Expand the Program class and double-click the Main () method . After these steps, the disassembled code of the method should appear:
You do not need to know IL to see the presence of the literal “xyz” in the code. If you close ILDasm and then change the code to use "xyz" instead of "x" + "y" + "z", the IL code is parsed looks exactly the same! This is because the compiler is smart enough to replace “x” + “y” + “z” with “xyz” at compile time, so you don’t have to spend extra operations on method calls that “xyz” will always return. And when the literal is compiled in the program, the CLR adds it to the internment pool when the program starts.
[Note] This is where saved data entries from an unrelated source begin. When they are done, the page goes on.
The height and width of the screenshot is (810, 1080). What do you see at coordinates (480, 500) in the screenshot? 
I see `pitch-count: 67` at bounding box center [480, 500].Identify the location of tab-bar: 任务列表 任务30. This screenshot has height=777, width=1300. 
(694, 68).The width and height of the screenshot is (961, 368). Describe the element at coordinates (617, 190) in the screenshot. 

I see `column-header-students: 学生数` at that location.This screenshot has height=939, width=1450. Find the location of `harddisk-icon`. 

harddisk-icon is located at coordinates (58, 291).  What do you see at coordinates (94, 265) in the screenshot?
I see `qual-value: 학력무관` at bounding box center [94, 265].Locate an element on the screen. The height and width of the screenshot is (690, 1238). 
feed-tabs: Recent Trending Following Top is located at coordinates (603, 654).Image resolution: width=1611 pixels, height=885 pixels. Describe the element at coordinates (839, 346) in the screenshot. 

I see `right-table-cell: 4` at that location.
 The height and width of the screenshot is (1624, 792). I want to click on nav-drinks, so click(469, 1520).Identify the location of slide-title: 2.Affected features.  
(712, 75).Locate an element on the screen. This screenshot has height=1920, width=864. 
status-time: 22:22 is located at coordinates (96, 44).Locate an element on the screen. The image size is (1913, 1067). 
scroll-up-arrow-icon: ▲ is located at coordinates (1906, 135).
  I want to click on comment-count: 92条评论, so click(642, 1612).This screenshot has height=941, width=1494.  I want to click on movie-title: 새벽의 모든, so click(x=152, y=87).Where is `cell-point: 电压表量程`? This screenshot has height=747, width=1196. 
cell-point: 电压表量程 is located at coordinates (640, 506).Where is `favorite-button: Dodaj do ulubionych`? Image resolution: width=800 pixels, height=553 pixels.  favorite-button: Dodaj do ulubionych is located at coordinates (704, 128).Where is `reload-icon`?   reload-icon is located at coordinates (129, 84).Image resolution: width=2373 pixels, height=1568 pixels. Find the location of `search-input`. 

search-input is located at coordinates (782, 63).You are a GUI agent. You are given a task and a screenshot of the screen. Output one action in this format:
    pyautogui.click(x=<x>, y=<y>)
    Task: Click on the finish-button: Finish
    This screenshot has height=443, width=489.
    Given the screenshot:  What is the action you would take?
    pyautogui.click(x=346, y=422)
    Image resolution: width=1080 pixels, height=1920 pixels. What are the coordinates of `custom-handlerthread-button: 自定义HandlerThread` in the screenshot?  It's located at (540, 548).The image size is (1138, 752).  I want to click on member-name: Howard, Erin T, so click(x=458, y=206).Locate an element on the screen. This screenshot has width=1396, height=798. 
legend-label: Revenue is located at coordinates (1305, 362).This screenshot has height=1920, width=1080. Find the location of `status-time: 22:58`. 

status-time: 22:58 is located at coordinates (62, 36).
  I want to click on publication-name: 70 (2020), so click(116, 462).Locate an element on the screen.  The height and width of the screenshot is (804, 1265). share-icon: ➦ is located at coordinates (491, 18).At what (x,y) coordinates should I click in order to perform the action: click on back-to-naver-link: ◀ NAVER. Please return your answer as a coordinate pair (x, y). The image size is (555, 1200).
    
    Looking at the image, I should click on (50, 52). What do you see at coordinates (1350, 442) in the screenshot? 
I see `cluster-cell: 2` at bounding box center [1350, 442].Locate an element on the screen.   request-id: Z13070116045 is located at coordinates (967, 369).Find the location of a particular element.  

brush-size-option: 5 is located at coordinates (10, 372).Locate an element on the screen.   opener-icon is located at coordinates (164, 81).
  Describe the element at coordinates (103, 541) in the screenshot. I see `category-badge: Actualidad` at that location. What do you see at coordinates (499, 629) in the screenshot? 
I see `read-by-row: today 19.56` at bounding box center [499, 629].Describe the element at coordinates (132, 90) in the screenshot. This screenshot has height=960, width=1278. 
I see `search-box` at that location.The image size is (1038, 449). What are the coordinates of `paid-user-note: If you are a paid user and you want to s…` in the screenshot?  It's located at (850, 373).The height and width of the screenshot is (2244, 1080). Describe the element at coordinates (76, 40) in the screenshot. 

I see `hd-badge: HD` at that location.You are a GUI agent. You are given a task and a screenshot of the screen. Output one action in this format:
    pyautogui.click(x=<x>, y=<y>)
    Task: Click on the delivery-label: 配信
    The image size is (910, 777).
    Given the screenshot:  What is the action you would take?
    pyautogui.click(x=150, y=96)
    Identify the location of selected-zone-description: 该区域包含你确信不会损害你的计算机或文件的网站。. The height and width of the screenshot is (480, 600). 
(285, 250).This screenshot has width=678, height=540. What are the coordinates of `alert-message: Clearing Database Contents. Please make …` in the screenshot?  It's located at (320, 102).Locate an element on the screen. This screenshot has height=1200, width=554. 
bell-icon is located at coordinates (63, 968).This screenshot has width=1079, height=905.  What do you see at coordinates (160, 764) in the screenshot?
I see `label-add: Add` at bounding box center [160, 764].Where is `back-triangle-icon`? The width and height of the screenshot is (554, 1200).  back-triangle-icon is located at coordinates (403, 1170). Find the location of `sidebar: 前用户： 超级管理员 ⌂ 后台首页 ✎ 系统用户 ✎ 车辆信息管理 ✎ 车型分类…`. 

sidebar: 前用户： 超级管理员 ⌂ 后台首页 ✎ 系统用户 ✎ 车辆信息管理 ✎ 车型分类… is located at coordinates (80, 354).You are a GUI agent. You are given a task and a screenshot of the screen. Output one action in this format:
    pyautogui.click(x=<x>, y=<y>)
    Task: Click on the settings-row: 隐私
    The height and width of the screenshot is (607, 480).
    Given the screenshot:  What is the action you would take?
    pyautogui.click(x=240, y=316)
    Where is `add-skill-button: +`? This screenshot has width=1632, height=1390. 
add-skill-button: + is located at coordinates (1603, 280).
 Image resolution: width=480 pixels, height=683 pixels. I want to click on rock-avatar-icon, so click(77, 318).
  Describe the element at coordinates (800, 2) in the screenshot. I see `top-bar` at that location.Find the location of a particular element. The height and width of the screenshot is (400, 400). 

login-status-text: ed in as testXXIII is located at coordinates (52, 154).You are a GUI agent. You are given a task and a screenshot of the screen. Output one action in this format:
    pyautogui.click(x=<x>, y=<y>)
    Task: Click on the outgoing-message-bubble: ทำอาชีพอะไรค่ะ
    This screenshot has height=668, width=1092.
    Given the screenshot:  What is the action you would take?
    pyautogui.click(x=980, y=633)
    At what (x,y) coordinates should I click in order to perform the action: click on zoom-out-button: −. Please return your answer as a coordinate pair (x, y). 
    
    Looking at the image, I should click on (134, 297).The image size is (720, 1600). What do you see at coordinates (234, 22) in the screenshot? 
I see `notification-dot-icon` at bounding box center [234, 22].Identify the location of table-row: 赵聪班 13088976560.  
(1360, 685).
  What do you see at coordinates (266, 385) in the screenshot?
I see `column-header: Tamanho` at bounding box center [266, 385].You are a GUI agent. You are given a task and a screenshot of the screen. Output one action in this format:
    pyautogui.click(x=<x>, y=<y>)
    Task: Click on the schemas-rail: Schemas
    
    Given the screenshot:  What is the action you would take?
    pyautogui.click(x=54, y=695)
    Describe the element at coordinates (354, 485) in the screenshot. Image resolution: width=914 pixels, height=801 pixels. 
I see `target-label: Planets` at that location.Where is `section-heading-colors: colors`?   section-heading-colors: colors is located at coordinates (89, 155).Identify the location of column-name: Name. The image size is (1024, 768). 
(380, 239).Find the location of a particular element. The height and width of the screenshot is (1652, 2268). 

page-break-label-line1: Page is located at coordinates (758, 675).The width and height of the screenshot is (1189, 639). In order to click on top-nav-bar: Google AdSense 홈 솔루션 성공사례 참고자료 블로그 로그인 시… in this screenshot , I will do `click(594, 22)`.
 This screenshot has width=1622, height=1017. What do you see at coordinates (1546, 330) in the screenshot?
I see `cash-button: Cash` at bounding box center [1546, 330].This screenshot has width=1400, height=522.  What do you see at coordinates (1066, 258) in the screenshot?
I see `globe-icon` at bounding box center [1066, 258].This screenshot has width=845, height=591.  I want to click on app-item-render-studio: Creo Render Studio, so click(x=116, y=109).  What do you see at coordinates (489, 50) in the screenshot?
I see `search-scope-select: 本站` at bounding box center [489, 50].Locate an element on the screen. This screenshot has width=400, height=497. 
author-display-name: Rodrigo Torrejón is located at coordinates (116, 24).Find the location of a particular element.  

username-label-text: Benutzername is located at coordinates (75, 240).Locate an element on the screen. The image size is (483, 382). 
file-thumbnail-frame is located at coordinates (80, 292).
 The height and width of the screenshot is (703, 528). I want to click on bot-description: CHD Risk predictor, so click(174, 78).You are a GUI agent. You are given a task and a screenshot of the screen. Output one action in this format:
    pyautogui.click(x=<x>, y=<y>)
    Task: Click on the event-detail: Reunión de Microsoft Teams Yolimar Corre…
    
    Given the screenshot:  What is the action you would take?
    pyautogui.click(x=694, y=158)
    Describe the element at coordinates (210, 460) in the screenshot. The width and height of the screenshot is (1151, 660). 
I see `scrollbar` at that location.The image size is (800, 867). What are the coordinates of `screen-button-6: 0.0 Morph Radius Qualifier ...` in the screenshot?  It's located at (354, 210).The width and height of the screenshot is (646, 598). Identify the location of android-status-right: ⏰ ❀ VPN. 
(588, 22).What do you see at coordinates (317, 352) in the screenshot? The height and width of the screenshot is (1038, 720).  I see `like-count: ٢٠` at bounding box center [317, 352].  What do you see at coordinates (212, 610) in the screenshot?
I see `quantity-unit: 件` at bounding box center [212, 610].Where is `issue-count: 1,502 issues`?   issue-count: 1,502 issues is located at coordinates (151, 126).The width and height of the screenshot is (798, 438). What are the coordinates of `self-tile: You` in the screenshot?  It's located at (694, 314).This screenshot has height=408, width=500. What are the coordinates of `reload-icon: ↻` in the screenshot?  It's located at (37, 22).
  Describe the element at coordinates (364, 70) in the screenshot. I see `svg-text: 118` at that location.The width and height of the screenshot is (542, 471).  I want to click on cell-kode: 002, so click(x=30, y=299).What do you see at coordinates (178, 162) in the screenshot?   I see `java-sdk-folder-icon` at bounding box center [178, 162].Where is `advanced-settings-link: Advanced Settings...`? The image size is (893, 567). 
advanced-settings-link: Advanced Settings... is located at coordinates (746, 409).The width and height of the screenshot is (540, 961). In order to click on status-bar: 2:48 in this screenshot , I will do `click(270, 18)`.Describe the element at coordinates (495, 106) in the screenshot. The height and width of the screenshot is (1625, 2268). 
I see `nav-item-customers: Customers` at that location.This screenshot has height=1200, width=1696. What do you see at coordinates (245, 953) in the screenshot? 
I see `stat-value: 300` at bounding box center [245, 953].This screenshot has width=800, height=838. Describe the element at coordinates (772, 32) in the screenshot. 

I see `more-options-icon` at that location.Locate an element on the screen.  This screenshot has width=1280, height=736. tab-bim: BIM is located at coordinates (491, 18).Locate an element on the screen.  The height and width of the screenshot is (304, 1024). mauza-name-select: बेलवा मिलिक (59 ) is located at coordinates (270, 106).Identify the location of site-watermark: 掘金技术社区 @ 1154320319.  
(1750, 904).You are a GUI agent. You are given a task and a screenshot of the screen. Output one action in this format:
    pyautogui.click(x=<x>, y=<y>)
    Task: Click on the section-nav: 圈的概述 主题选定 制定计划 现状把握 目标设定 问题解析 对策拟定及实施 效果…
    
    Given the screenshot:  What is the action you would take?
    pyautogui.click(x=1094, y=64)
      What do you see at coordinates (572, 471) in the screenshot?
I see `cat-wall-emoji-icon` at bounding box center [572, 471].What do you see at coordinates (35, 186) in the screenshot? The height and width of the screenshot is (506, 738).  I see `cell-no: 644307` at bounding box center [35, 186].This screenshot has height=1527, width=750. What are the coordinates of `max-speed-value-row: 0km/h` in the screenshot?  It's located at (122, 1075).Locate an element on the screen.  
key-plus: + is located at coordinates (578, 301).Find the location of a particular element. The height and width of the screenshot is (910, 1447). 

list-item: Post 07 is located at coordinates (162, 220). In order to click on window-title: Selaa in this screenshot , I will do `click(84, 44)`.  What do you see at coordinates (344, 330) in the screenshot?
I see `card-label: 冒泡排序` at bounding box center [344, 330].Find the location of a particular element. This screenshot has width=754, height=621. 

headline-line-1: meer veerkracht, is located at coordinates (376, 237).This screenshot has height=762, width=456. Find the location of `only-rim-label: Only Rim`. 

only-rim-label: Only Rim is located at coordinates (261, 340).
The material in this article should give you a good idea about string interning in C # and .NET. In principle, this is even more than necessary for understanding the operation of string interning. If you are interested in learning more, the Performance Considerations section of MSDN's String.Intern pages is a good base .
PS: Thanks to the team for the hard proofreading and objective criticism of the translation.